June 30, 2009 By Hilton Collins
Deploying public-sector IT projects these days can be trickier than it used to be. The recession threatens to downsize staff resources that CIOs need to run operations smoothly. Some finance directors are praying federal stimulus money will lift their budgets out of the abyss, but there's no guarantee that will happen. It's no wonder IT managers want to improve technology while keeping costs down.
More of them are trying a Web-based solution known as software as a service (SaaS) to rent the tools their employees need, when they need them.
With the SaaS model, vendors provide software over the Internet to paying subscribers who would otherwise buy out-of-the-box applications and install them on their own servers. In most cases, SaaS vendors house the applications on their servers and handle maintenance and security, freeing government agencies' of the burdensome managerial duties.
"For purposes of state, local and federal budgets, it's actually a very good model because it's controllable cost. You're paying 'X' dollars per user -- or whatever deal you have -- per month, quarter or annually. It's controllable cost that is consistent over time," said Paul Greenberg, a customer relationship management (CRM) expert who is co-chairman of Rutgers University's CRM Research Center and the executive vice president of the CRM Association.
When Greenberg speaks about SaaS's attractiveness, he's not alone. Legions of organizations have jumped on the SaaS bandwagon, and the number of users continues to grow.
IDC analysts project that 76 percent of American public and private organizations will use at least one SaaS-delivered application in 2009. The firm, which anticipates SaaS adoption will grow as much as 40 percent this year, said 23 percent of U.S. businesses spent at least a quarter of their IT budgets on SaaS applications in 2008. That number could reach nearly 45 percent of U.S. firms by 2010.

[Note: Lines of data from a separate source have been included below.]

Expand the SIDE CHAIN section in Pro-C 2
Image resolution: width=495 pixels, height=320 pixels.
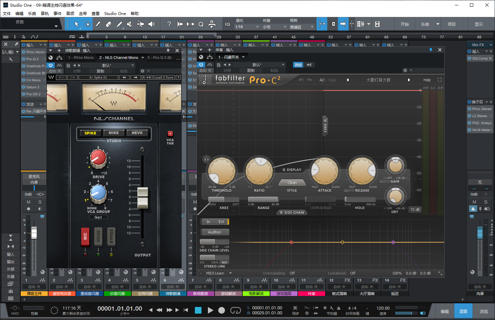click(292, 212)
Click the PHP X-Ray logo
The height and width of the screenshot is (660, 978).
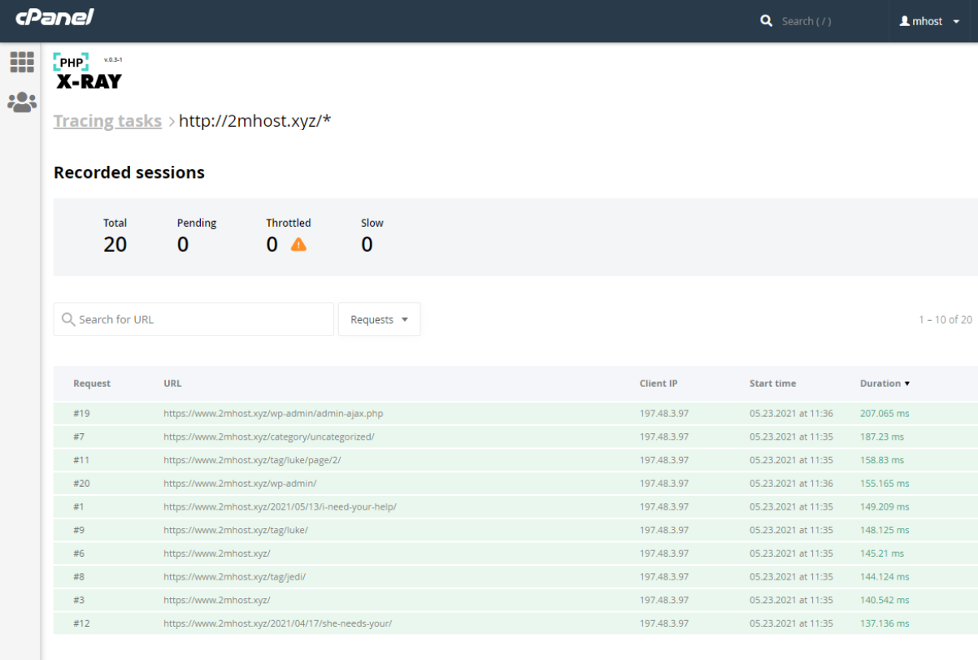click(88, 72)
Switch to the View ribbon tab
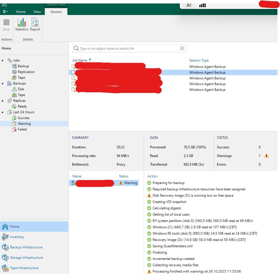The image size is (280, 274). pyautogui.click(x=37, y=12)

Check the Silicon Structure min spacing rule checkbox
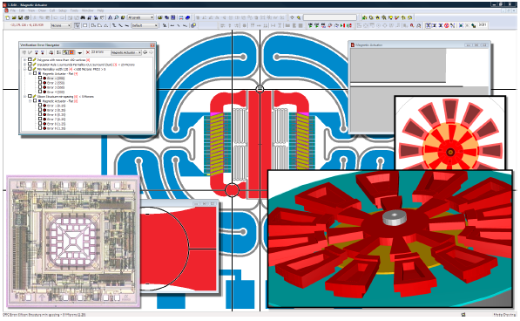point(30,96)
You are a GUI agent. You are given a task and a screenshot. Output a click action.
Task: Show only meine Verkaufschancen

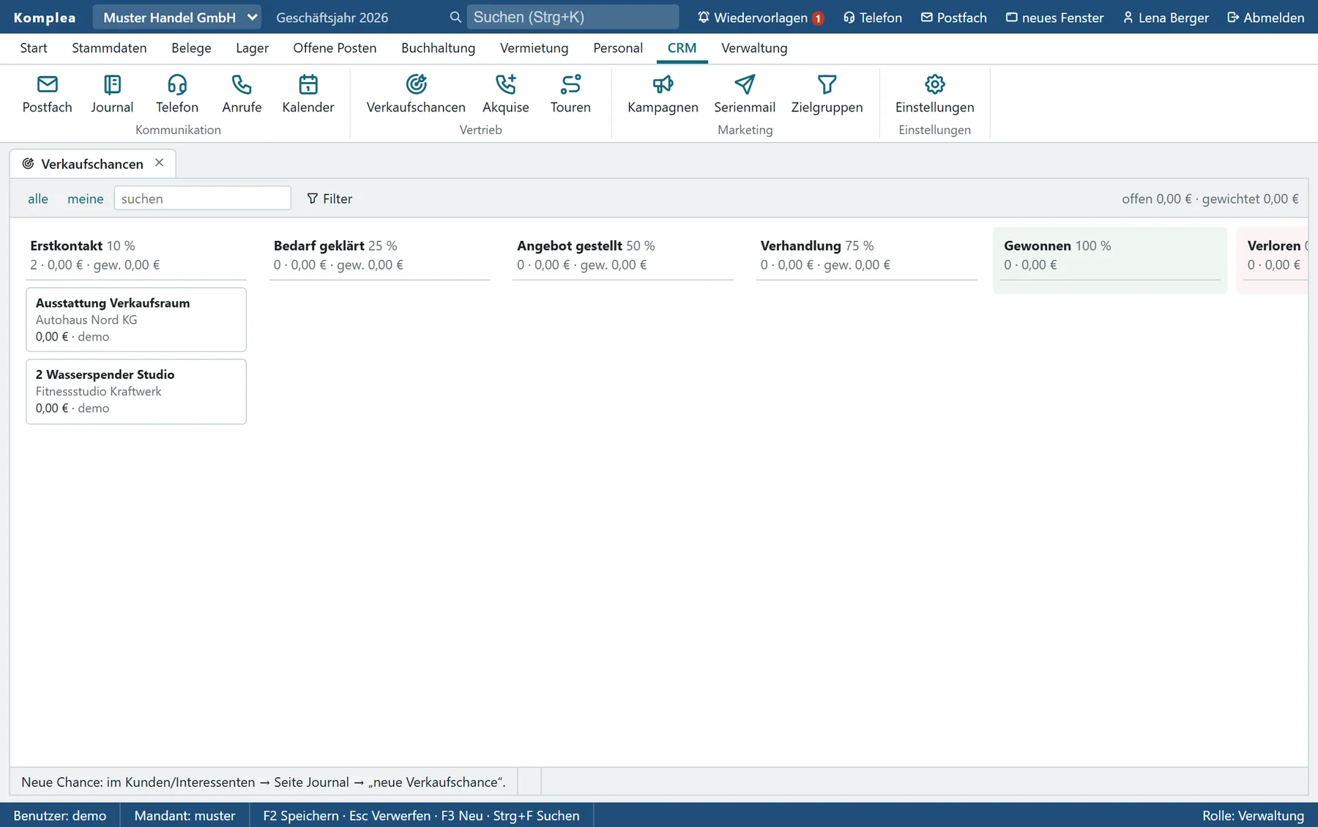pyautogui.click(x=86, y=199)
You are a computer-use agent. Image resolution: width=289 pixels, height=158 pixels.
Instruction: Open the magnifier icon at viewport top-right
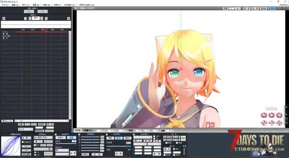(x=282, y=8)
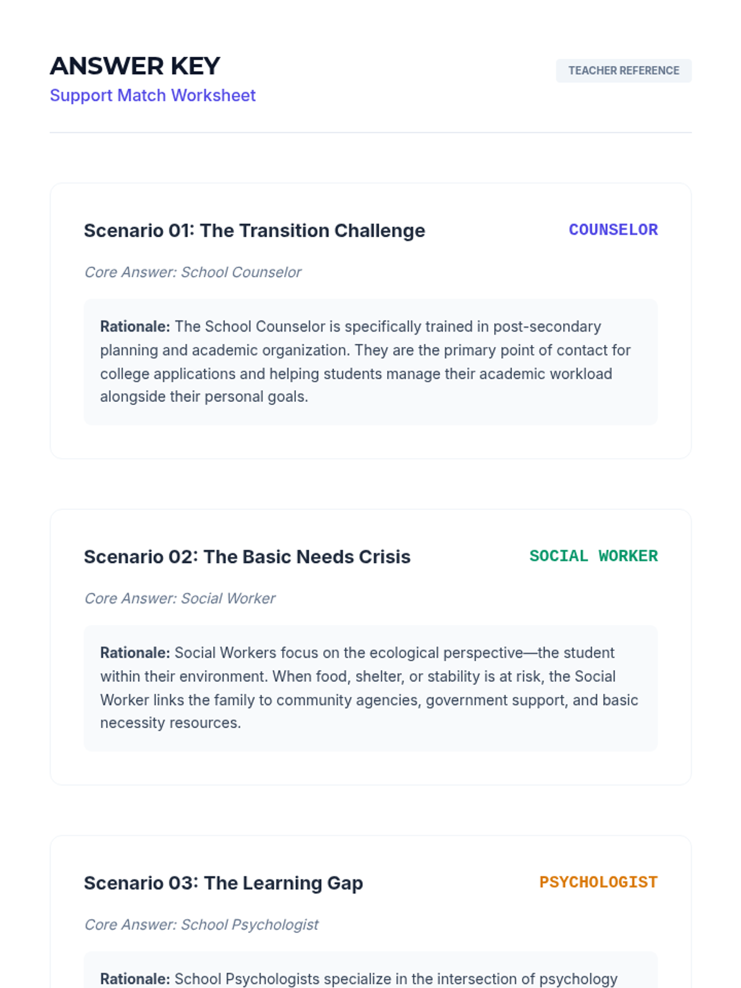Screen dimensions: 741x988
Task: Click Core Answer: School Counselor text
Action: [193, 272]
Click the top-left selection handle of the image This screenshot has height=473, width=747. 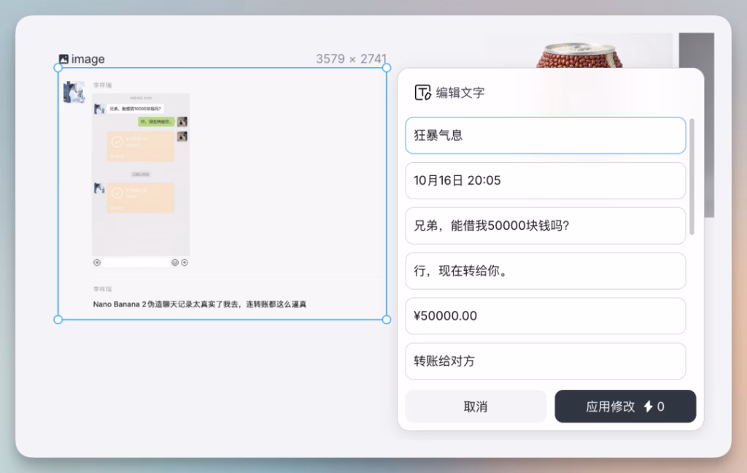(x=58, y=68)
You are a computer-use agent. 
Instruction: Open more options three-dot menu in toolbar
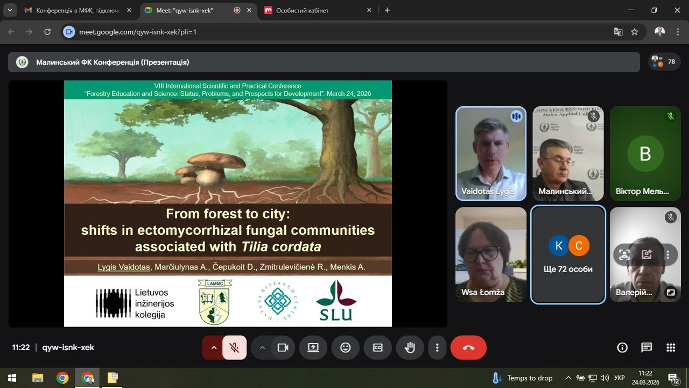438,348
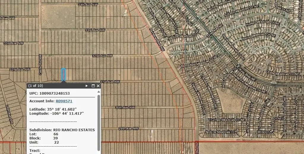This screenshot has height=154, width=304.
Task: Close the parcel info popup
Action: point(98,86)
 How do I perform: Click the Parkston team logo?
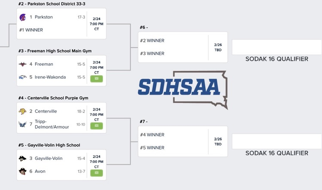click(23, 17)
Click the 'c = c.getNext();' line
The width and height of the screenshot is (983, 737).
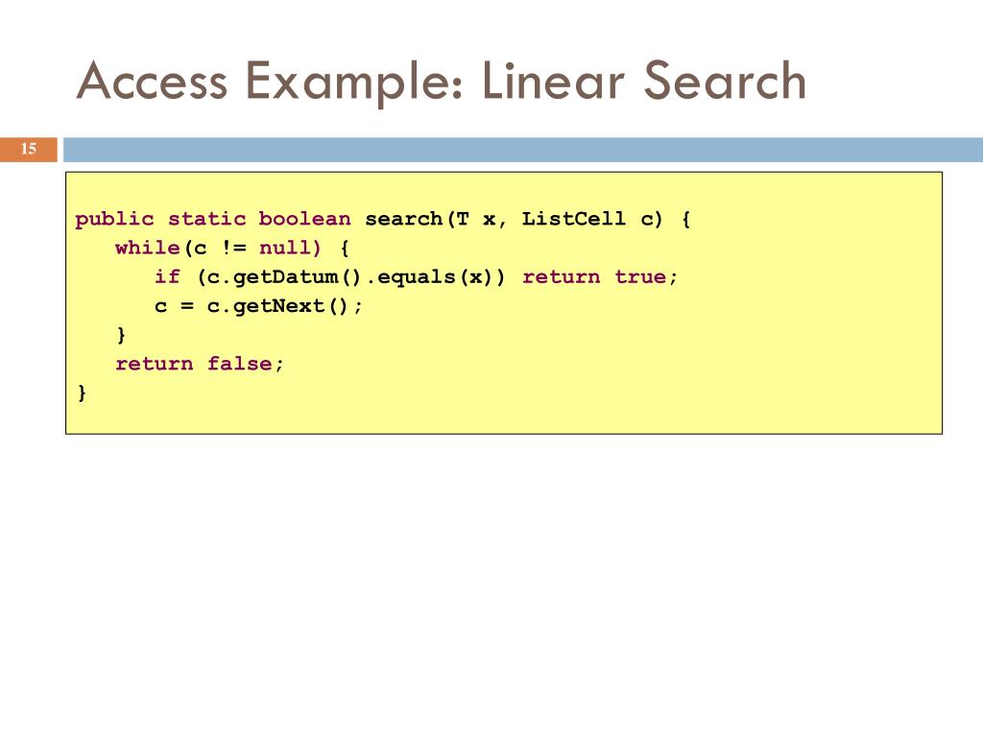(x=258, y=306)
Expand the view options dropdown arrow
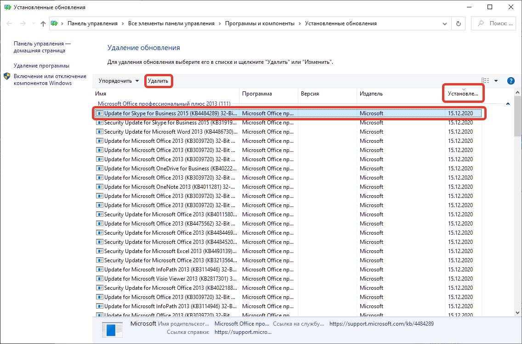 pyautogui.click(x=496, y=81)
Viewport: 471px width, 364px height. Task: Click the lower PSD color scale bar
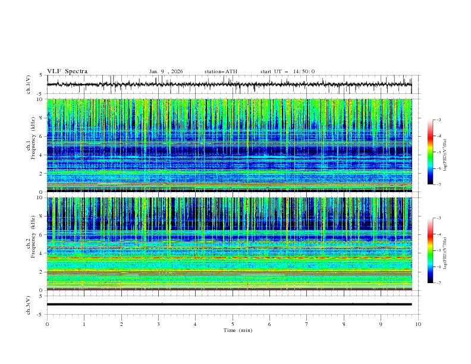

Saideep Raj, managing director of Accenture's global SaaS practice, said he and co-workers have noticed SaaS use growing in the private sector.
"What I'm seeing out in the market is that software as a service is increasing in terms of its adoption at enterprise-level organizations," he said. "I think, for many years, software as a service has been pervasive in the kind of midmarket space. But over at least these last two to three years, we've been seeing increasing take-up in larger organizations."
For instance, New Jersey Transit turned to SaaS when it needed a new way to handle customer-service inquiries. The organization manages statewide bus, rail and light rail operations over a more than 5,000-square-mile area, and fields thousands of citizen complaints, compliments and comments. But only a relatively small number of employees could access it old customer-information system, which didn't track all of the required case information. The organization needed an enterprise system overhaul.
"We have locations throughout the state, whether they're bus garages, rail facilities, maintenance facilities, that sort of thing. We needed to be able to set something up so that users across the state can log in easily, quickly and without software installations on their PCs," said Tim Wierzbicki, manager of customer service performance analysis for the agency.
The agency also needed to save money in the process.
"Our CRM utility has to touch almost every area of the agency, so when we were looking to do the initial upgrade, we had to find something that was a: cost-effective, and b: didn't require infrastructure," he said. "We didn't have the funds to invest in servers and to set up users because we have locations throughout the state."